GLU

class paddle.nn. GLU ( axis=- 1, name=None ) [source]

GLU Activation.

\[GLU(a, b) = a \otimes \sigma(b) where :math:`a` is the first half of the input matrices and :math:`b` is the second half.\]
Parameters
  • axis (int, optional) – The axis along which split the input tensor. It should be in range [-D, D), where D is the dimensions of x . If axis < 0, it works the same way as \(axis + D\) . Default is -1.

  • name (str, optional) – Name for the operation (optional, default is None). For more information, please refer to Name.

Shape:
  • input: Tensor which the size of the given axis is even.

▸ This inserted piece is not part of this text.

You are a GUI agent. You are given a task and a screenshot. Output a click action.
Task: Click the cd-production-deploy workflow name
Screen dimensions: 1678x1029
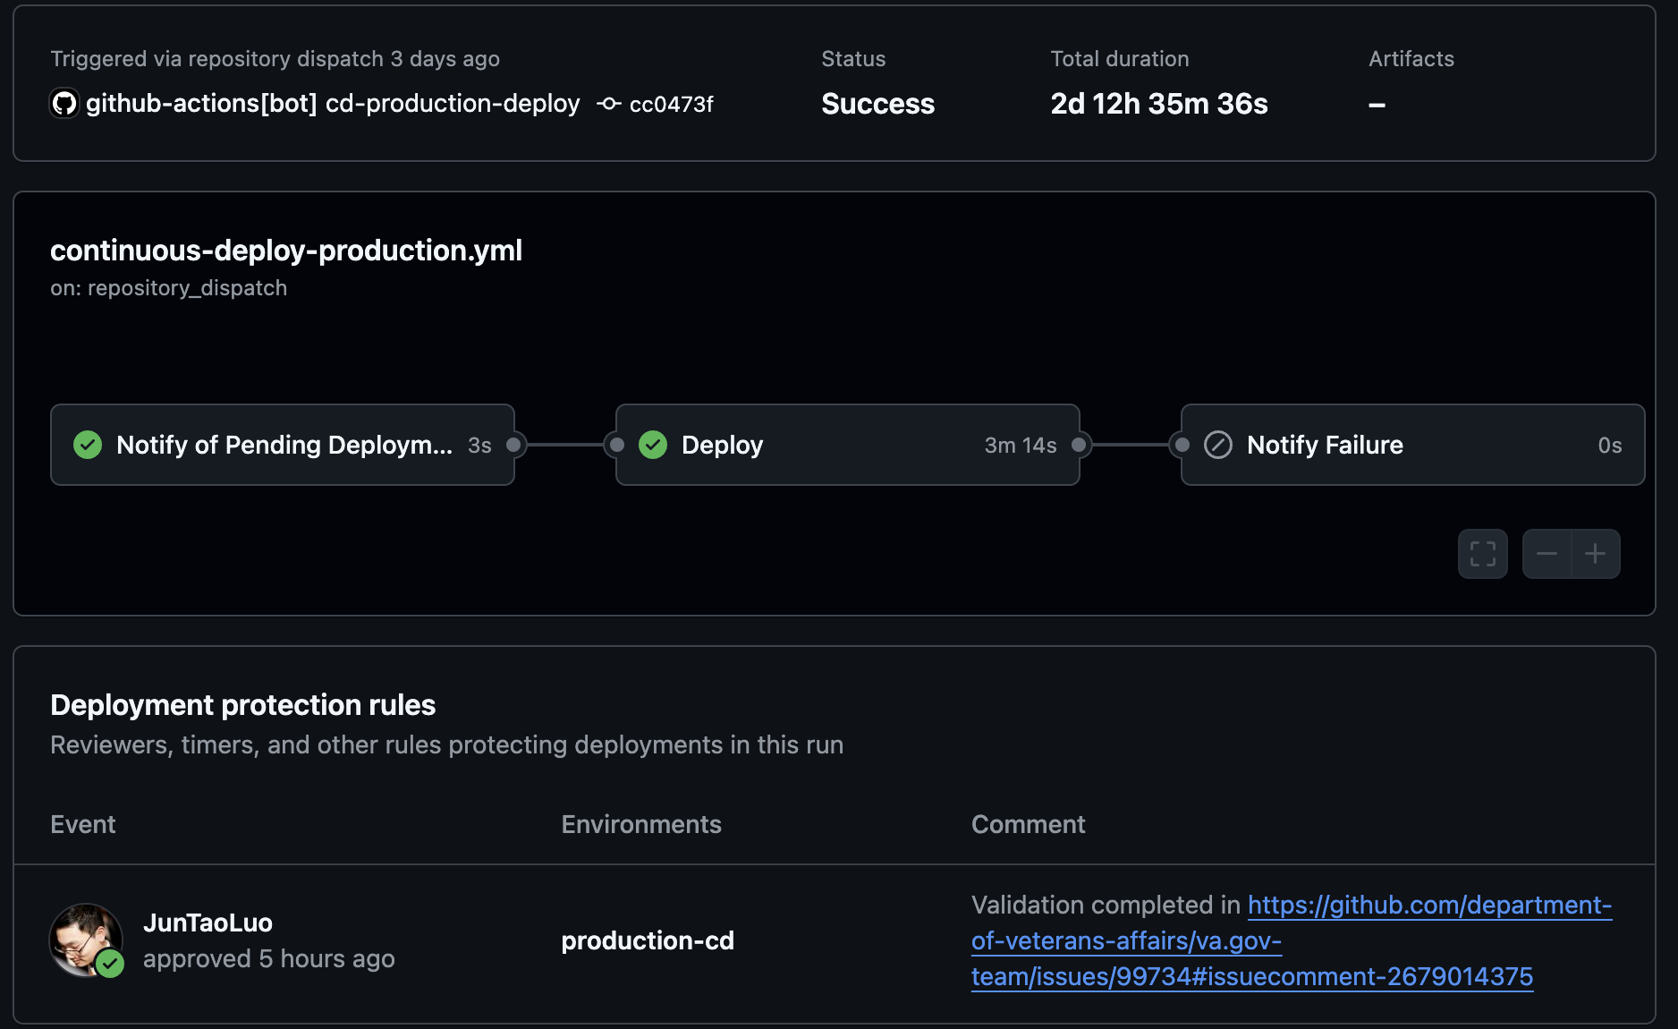453,103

  • output: Tensor which the size of the given axis is halved.

Examples

>>> import paddle
>>> x = paddle.to_tensor(
...     [[-0.22014759, -1.76358426,  0.80566144,  0.04241343],
...         [-1.94900405, -1.89956081,  0.17134808, -1.11280477]]
... )
>>> m = paddle.nn.GLU()
>>> out = m(x)
>>> print(out)
Tensor(shape=[2, 2], dtype=float32, place=Place(cpu), stop_gradient=True,
[[-0.15216254, -0.90048921],
[-1.05778778, -0.46985325]])
forward ( x )

forward

Defines the computation performed at every call. Should be overridden by all subclasses.

Parameters
  • *inputs (tuple) – unpacked tuple arguments

  • **kwargs (dict) – unpacked dict arguments

extra_repr ( )

extra_repr

Extra representation of this layer, you can have custom implementation of your own layer.